It’s official! A Red Hook public elementary school will share its building next fall with a new charter school, despite protests from some parents and teachers who did not want to give an inch, let alone a few classrooms.
The PAVE Academy will begin next year with 88 students enrolled in kindergarten and first grade in a handful of classrooms and administrative offices inside PS 15 on Sullivan Street, which is at 54 percent capacity according to the Department of Education.
The announcement that PS 15 — also known as the Daly School for its former principal Patrick Daly who was slain in a gang-related shooting 15 years ago — would share space with the charter school ignited a firestorm of opposition from parents and educators in February.

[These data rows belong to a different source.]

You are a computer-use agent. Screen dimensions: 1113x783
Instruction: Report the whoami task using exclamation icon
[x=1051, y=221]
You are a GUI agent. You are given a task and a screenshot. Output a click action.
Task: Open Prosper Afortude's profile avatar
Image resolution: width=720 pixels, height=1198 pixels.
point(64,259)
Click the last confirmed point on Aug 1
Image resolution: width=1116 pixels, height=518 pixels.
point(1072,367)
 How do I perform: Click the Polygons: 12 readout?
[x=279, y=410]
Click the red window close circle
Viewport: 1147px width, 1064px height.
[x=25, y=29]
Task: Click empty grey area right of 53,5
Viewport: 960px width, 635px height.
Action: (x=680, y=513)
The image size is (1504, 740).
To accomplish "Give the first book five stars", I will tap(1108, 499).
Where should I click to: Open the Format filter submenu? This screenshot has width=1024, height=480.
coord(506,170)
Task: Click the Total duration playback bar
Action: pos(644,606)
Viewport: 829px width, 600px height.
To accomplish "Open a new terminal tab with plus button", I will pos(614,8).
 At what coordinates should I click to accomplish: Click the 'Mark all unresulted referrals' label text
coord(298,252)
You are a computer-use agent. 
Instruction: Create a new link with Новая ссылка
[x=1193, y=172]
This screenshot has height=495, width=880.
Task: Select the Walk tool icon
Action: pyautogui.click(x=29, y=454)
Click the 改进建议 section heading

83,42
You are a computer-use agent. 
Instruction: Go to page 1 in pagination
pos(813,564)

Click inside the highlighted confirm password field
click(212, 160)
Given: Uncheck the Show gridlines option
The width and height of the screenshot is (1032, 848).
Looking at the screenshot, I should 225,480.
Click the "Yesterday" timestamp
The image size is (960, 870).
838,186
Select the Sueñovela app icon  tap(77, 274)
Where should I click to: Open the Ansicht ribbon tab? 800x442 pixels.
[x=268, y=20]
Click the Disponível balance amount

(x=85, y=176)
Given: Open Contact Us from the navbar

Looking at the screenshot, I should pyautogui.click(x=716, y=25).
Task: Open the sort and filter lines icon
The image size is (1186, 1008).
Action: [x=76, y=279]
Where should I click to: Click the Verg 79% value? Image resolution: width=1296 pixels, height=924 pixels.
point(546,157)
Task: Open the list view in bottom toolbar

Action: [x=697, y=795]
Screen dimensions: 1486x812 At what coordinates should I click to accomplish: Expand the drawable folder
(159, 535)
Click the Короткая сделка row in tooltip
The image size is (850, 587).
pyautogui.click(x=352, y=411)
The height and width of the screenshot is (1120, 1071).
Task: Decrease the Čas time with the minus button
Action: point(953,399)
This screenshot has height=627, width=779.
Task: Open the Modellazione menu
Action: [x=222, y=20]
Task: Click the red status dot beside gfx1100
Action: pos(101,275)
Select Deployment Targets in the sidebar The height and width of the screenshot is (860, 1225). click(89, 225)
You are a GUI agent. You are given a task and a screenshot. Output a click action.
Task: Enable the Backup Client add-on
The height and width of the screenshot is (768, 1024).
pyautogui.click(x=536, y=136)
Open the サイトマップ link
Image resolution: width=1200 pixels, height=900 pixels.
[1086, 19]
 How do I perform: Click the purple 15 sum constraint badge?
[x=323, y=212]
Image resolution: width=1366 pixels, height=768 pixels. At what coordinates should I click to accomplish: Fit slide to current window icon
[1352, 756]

But a series of a meetings in the spring with PAVE officials defused some of the tension and even won over some parents, who have entered their children in the new academy, which will eventually cover K–8.
“If my daughter goes to a charter school, she’s going to sprout like a pretty flower,” said Sonae Ketter, who just enrolled her daughter at PAVE, which stands for Perseverance, Achievement, Vibrance and Excellent character.
Some critics remain angry, fearing that the loss of six to eight rooms will crowd the public school.
“They shouldn’t be there. They’re going to take up a lot of room our kids need,” said Vickie LaSalle, the mother of a student at PS 15.
One teacher speculated that the resources of the charter school, which is part of the public school system, might breed jealousy.
“I don’t want our kids to feel slighted if [PAVE has] the latest and greatest,” said one teacher, requesting anonymity.
The PAVE Academy will have a maximum class size of 22 students with two teachers in every classroom, and longer school days and years. The school “will focus relentlessly on preparing children for college,” said PAVE’s founder and director Spencer Robertson. Robertson added that 75 percent of next year’s students are from the Red Hook ZIP code, 11231.
PS 15’s reputation is nothing to sneer at. The Department of Education gave the school an “A” on its report card, which mainly tracks student improvement over the previous year.
Though PAVE will have a private entrance to the school on Wolcott Street, it’s possible that the students and administration of the respective schools could butt heads over turf.
PAVE’s pupils will be easily identified by their school uniforms. Meanwhile, the principals must sort out issues of how to share the cafeteria, auditorium and playground and other common spaces.